When you spot the word "computer" in a line of the data below, copy that line.

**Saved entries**
◆ ◆ ◆ ◆

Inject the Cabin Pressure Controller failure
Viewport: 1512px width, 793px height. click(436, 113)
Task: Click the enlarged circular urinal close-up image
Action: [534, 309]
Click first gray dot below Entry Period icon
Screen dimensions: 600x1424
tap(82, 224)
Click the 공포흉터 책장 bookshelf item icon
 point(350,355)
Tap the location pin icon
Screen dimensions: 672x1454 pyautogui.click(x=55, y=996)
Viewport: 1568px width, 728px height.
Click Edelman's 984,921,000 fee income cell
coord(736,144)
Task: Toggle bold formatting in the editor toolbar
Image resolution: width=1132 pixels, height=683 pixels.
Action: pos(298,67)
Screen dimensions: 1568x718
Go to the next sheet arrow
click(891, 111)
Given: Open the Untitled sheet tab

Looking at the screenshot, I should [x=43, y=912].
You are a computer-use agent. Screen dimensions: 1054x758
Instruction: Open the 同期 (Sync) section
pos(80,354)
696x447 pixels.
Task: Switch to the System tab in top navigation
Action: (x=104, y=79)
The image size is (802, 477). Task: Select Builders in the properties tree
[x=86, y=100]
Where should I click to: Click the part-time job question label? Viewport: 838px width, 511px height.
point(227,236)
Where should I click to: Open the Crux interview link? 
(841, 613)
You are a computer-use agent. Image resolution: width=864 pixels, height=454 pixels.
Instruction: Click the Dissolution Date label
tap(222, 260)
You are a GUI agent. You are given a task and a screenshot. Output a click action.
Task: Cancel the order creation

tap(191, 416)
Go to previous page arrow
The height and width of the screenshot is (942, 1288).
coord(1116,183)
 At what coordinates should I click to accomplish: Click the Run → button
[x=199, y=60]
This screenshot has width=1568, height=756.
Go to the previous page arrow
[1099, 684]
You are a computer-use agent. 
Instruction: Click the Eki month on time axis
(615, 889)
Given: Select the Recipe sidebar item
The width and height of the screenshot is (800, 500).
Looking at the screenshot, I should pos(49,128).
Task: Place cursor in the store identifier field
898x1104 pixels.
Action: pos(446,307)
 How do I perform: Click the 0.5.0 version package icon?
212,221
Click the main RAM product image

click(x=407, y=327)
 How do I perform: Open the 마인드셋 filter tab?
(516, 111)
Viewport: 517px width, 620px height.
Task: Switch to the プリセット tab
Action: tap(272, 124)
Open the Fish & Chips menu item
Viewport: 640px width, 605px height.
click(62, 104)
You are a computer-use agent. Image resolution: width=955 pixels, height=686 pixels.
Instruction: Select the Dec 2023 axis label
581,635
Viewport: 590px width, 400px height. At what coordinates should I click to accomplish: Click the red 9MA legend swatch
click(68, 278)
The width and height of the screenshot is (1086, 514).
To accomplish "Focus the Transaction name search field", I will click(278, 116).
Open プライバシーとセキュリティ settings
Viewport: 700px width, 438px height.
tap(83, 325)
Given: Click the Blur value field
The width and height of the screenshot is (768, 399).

◆ ◆ ◆ ◆

**Response to this exercise**
You are a computer-use agent. Screen dimensions: 1054x758
You are a computer-use agent. Image resolution: width=864 pixels, height=454 pixels.
You are a computer-use agent. 
You are a computer-use agent. Image resolution: width=955 pixels, height=686 pixels.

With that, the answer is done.